# Can I feed wheat?



## Daniel Babcock (May 28, 2008)

In my search for economical and healthy feed for my small herd of Mini-Lamanca goats, I have come across an opportunity to purchase a bunch of wheat. 

Can I feed wheat to my goats? A mill close to me will roll it for next to nothing?


Thanks


----------



## Sondra (Oct 25, 2007)

yep but as with anything go slow in adding it to their mix and before using it as a sole sorce for the grain you need to ck the nutrients


----------



## Sondra (Oct 25, 2007)

Here ya go you can compare wheat to oats look on the right side and just click on the grain you want. 
http://www.ingredients101.com/bpshreds.htm


----------



## Haglerfarm (Aug 11, 2008)

MY understanding there is a concern with wheat. Due to its gluten content it will ball in the gut causing problems. If I were to feed it I would not feed much at a time. Oats and barley are a better and safer choice.
Les


----------



## wheytogosaanens (Oct 26, 2007)

Perhaps you could make it a part of your grain program - 1/3 or something like that. Only roled wheat as the wheat berries are too hard for the goats to chew (just like triticale) and they won't be able to assimilate the nutrients. (It will come out the other end intact).

Camille
P.S. Can you split your goats into 2 groups, and monitor how they do, milk and condition-wise, with one having the wheat and the other being the control group?


----------



## Daniel Babcock (May 28, 2008)

Thanks for the reccomendations. I would not feed wheat exclusively and it would be rolled . Their feed would still primarily be alf-alfa pellets and a quality grass hay. 

Camille I would be able to split the goats into wheat and no wheat groups in order to ascertain how they do with the wheat.

Thanks for the great link Sondra!


----------



## Sondra (Oct 25, 2007)

Think you misunderstood you need to mix the wheat in with other grains like oats


----------



## Anita Martin (Dec 26, 2007)

We've fed wheat on an occasional basis as part of the daily feed when we've run out of oats or barely. I have not noticed anyone getting an upset stomach or anything. I've fed it whole, as we had it stocked for our chickens who can easily digest it. What about sprouting it? Sprouted wheat berries and wheat grass juice, (made from wheat that is soaked and allowed to grow into grass without dirt, and then run through a juicer) is one of the latest health food crazes. (If you can chug down a shot of wheat grass juice, you're doin somethin!) That would take care of the not being so digestable part I would think.


----------



## Daniel Babcock (May 28, 2008)

Sondra-

Thanks I did understand, I would use wheat with other grains (ie: BOSS barley and oats) and I would not feed it, or the grain mix it is in as a sole or complete feed! 

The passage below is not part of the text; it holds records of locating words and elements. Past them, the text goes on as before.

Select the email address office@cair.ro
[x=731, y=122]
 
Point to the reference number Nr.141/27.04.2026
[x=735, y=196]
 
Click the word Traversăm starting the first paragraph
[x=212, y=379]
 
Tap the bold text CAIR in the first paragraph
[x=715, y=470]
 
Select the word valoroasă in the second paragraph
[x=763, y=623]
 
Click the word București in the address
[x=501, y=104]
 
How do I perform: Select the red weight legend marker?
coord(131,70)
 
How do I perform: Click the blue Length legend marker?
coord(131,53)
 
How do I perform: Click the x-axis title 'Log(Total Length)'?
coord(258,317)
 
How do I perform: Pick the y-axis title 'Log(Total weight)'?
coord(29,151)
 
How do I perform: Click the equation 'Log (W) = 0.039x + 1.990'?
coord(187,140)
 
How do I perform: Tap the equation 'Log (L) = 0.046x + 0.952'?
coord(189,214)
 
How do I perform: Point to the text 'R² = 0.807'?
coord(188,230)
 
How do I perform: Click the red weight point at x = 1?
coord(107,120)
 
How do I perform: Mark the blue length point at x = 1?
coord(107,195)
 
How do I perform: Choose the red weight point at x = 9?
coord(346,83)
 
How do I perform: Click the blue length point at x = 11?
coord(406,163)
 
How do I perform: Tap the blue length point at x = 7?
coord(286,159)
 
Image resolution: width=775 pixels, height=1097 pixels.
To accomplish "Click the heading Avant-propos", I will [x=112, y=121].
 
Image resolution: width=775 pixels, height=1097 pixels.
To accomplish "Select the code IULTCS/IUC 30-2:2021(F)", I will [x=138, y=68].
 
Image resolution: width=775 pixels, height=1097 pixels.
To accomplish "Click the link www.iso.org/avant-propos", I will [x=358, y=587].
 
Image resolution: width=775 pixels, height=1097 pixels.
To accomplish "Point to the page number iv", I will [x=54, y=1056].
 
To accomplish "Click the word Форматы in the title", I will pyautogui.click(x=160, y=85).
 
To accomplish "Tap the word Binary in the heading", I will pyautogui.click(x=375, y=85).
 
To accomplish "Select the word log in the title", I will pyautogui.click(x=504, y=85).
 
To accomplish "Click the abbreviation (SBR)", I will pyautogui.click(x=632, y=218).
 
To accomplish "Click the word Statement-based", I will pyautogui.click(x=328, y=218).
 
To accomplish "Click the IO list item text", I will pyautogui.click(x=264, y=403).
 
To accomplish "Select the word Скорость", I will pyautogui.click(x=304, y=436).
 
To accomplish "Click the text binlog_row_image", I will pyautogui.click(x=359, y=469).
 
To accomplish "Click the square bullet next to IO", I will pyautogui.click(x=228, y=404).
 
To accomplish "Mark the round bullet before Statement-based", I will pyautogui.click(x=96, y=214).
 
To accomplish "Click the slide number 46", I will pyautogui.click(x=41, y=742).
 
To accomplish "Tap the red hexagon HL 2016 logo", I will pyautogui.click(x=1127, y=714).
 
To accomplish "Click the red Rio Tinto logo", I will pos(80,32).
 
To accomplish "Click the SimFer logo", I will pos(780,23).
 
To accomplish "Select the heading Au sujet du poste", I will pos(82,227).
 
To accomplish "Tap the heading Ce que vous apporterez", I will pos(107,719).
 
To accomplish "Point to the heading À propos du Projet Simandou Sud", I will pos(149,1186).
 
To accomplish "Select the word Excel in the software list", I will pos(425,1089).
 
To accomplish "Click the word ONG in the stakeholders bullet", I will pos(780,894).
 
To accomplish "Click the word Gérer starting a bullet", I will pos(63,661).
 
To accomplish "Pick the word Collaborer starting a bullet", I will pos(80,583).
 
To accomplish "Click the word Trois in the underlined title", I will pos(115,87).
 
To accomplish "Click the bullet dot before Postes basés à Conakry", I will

This is such a great web resource! Thanks for all you do as administrators!!!


----------



## Sondra (Oct 25, 2007)

Anita Martin said:


> We've fed wheat on an occasional basis as part of the daily feed when we've run out of oats or barely. I have not noticed anyone getting an upset stomach or anything. I've fed it whole, as we had it stocked for our chickens who can easily digest it. What about sprouting it? Sprouted wheat berries and wheat grass juice, (made from wheat that is soaked and allowed to grow into grass without dirt, and then run through a juicer) is one of the latest health food crazes. (If you can chug down a shot of wheat grass juice, you're doin somethin!) That would take care of the not being so digestable part I would think.


Would think it would be great!! I know Vicki as some do so for chickens , however I don't seem to hardly find time to feed let alone sprout the darn stuff for the goats


----------